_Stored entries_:
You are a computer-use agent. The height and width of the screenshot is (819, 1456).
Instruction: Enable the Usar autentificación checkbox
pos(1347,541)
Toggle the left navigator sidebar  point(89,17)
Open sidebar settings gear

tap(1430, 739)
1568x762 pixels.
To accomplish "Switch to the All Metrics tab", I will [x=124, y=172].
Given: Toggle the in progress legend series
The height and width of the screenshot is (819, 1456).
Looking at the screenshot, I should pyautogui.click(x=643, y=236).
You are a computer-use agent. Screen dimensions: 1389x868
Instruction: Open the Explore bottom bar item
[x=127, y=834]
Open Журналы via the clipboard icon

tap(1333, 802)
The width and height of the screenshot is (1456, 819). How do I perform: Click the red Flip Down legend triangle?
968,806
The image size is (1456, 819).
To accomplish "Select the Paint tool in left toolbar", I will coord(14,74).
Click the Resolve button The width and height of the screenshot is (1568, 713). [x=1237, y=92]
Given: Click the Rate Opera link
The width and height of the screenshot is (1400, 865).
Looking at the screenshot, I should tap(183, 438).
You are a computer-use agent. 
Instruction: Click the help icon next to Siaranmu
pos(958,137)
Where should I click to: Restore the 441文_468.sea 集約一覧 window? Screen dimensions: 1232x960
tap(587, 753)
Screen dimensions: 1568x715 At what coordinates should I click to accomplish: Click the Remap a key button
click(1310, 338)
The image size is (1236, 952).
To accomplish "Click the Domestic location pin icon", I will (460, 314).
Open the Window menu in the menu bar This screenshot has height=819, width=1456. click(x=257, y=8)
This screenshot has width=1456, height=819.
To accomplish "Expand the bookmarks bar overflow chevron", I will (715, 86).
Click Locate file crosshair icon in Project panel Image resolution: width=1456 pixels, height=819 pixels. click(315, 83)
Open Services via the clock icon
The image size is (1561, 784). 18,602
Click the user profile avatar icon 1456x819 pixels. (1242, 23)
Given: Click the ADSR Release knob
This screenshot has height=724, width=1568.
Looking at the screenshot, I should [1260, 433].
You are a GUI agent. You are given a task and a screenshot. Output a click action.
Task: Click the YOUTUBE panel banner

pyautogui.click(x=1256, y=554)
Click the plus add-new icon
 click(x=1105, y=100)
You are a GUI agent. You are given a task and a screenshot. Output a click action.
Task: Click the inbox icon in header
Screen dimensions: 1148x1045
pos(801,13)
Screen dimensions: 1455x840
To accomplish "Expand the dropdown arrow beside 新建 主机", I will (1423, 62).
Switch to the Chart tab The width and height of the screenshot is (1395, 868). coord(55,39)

_Task description_:
Show the lines in the entries above that include the string "agent".

_Response_:
You are a computer-use agent. The height and width of the screenshot is (819, 1456).
You are a computer-use agent. Screen dimensions: 1389x868
You are a computer-use agent. 
You are a GUI agent. You are given a task and a screenshot. Output a click action.
You are a GUI agent. You are given a task and a screenshot. Output a click action.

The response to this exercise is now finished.